>>>>>

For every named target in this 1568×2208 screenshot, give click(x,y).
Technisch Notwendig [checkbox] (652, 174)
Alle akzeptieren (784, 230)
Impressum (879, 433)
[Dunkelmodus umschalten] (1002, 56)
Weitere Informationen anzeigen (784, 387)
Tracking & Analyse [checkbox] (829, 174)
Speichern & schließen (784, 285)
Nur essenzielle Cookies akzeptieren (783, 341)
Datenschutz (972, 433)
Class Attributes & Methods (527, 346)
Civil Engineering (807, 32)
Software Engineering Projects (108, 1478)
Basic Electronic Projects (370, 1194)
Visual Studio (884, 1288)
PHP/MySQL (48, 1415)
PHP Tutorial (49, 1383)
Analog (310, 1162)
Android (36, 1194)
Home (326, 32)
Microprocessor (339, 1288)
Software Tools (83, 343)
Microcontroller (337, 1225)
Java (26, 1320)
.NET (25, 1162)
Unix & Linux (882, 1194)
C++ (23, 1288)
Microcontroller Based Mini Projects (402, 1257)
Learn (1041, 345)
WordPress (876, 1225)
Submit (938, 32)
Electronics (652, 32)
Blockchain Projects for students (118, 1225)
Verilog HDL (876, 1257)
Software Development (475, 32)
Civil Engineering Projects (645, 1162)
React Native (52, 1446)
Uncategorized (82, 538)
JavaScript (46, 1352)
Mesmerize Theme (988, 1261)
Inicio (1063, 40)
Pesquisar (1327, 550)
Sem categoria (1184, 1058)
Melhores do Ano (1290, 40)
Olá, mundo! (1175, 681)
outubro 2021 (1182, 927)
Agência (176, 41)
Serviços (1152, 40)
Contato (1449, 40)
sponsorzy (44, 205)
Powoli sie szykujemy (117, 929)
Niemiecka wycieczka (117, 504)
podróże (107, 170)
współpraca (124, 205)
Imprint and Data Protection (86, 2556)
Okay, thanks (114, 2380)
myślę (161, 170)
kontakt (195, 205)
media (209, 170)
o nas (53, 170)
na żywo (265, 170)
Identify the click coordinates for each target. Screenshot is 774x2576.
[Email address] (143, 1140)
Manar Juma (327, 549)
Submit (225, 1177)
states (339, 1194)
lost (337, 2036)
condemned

<<<<<

[REQUIRED WORK] Rewrite every line of the records above as a numbered list, leaving out any blank lines.

[RESULT FOR THIS TASK]
1. For every named target in this 1568×2208 screenshot, give click(x,y).
2. Technisch Notwendig [checkbox] (652, 174)
3. Alle akzeptieren (784, 230)
4. Impressum (879, 433)
5. [Dunkelmodus umschalten] (1002, 56)
6. Weitere Informationen anzeigen (784, 387)
7. Tracking & Analyse [checkbox] (829, 174)
8. Speichern & schließen (784, 285)
9. Nur essenzielle Cookies akzeptieren (783, 341)
10. Datenschutz (972, 433)
11. Class Attributes & Methods (527, 346)
12. Civil Engineering (807, 32)
13. Software Engineering Projects (108, 1478)
14. Basic Electronic Projects (370, 1194)
15. Visual Studio (884, 1288)
16. PHP/MySQL (48, 1415)
17. PHP Tutorial (49, 1383)
18. Analog (310, 1162)
19. Android (36, 1194)
20. Home (326, 32)
21. Microprocessor (339, 1288)
22. Software Tools (83, 343)
23. Microcontroller (337, 1225)
24. Java (26, 1320)
25. .NET (25, 1162)
26. Unix & Linux (882, 1194)
27. C++ (23, 1288)
28. Microcontroller Based Mini Projects (402, 1257)
29. Learn (1041, 345)
30. WordPress (876, 1225)
31. Submit (938, 32)
32. Electronics (652, 32)
33. Blockchain Projects for students (118, 1225)
34. Verilog HDL (876, 1257)
35. Software Development (475, 32)
36. Civil Engineering Projects (645, 1162)
37. React Native (52, 1446)
38. Uncategorized (82, 538)
39. JavaScript (46, 1352)
40. Mesmerize Theme (988, 1261)
41. Inicio (1063, 40)
42. Pesquisar (1327, 550)
43. Sem categoria (1184, 1058)
44. Melhores do Ano (1290, 40)
45. Olá, mundo! (1175, 681)
46. outubro 2021 (1182, 927)
47. Agência (176, 41)
48. Serviços (1152, 40)
49. Contato (1449, 40)
50. sponsorzy (44, 205)
51. Powoli sie szykujemy (117, 929)
52. Niemiecka wycieczka (117, 504)
53. podróże (107, 170)
54. współpraca (124, 205)
55. Imprint and Data Protection (86, 2556)
56. Okay, thanks (114, 2380)
57. myślę (161, 170)
58. kontakt (195, 205)
59. media (209, 170)
60. o nas (53, 170)
61. na żywo (265, 170)
62. Identify the click coordinates for each target. Screenshot is 774x2576.
63. [Email address] (143, 1140)
64. Manar Juma (327, 549)
65. Submit (225, 1177)
66. states (339, 1194)
67. lost (337, 2036)
68. condemned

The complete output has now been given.